Although this isn't the sort of progressive pot situation I had
in mind, I can see why Todd may feel that rolling over last year's
winnings into this year's pot is the only justifiable course of
action. But if any readers of this column happen to know a fantasy
player who now lives in Denver and used to manage a team called
"The Tolbert Report" on the ESPN website, please put
him in touch with me . . . so that I can put him in touch with
Todd . . . so that he can collect his $160.
Although I received some other messages from readers with friends
who have played for progressive fantasy pots, I already told my
own second-hand story about such a pot in last week's column.
Hearsay only gets us so far—and usually results in more
questions than answers. For instance, multiple readers wanted
to know what would motivate owners in a 10-year league with a
$1000/year entry fee to keep paying the fee after year 7 or so
if they had no real chance of winning.
That's a good question, but I wasn't interested in hearing answers
from guys who know guys who are in such leagues. I was interested
in hearing from someone who was in such a league.
Fortunately, I did hear from one FFToday reader (Dan) who has
added a progressive component to his league:
After being inspired by FFToday to spice up my league, I decided
to create a hybrid keeper/dynasty league with a 3-year pot.

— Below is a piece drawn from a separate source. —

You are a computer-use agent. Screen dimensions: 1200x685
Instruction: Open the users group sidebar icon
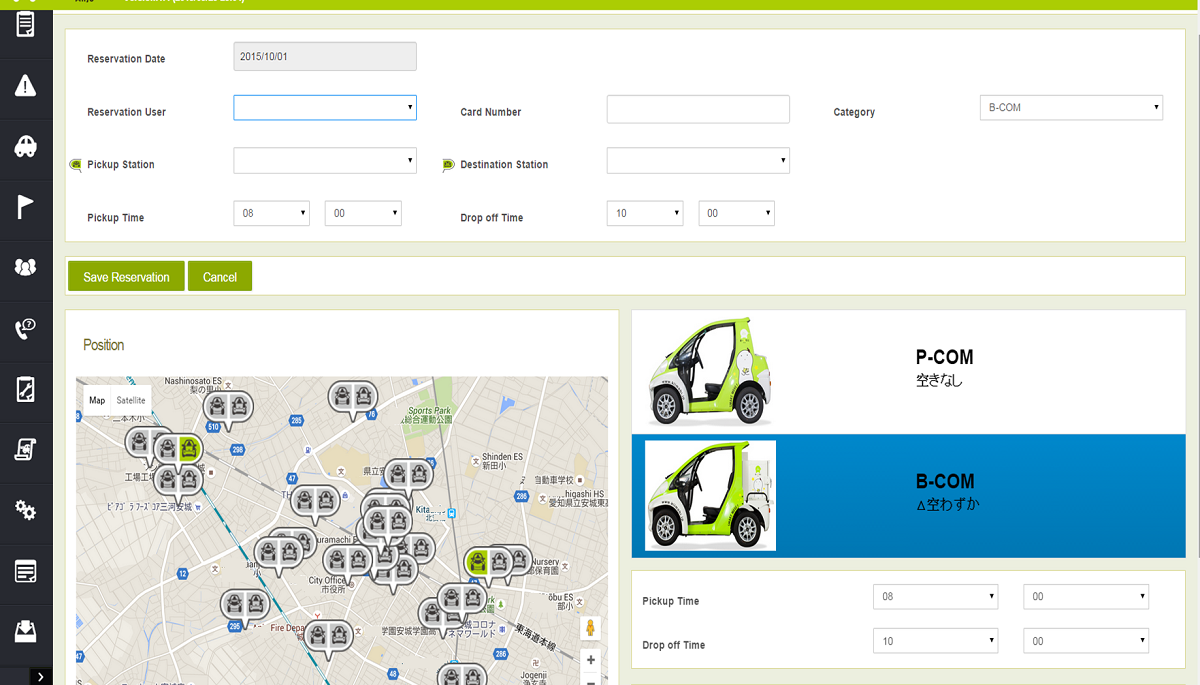point(26,267)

The league had 3 separate prize pools, $300 per team. Weekly
$5/Team, top scorer wins $50. Kept eliminated teams more incentivized
to remain active. The remaining ~$230 was split up among a yearly
pot and "dynasty" pot.
Future draft pick trading (MFL) was a huge strategy as eliminated
teams made hard sells to load up for the following year but tanking
too badly was punished in the end due to the point system. 3rd
year ended up being a really juicy pot with the yearly pot being
mixed with the 3 year pot.
The key component was a fair and balanced point system which
rewarded regular season success/consistency with a bonus for playoff
appearances/championship (and committed owners)
A "perfect" season was 100 points. So a "perfect"
dynasty was 300 points.
14-0 w/ 14 Top 2 Scores + Championship was 100 points.
I want to offer a hearty note of thanks to Dan for a better answer
than I hoped to receive. This seems like a model that might have
broad appeal for implementation in all sorts of leagues. I hope
to hear from readers with suggestions for variations on Dan's
model in the future. But I suspect readers may have questions
as well. The one that I can't help asking is: "So what was
the winning owner's score?" If readers have other questions
for Dan, please send them to me and I'll try to get answers from
him for a future column.
My thanks to everyone who wrote in. It's interesting to know that
there really are leagues with progressive/rollover pots out there
(however rare they may be).
This Week's Question: Should playoff
ties be settled with a push?
On Tuesday, I heard from a commissioner named Chris who had to
figure out how to handle a tie between two playoff teams. His
league is like most in that it allows ties during the regular
season but uses a single elimination tournament to crown a champion
at the end.
Chris didn't need me to tell him that his league should use decimal
scoring to keep ties to a minimum. It's too late for that now.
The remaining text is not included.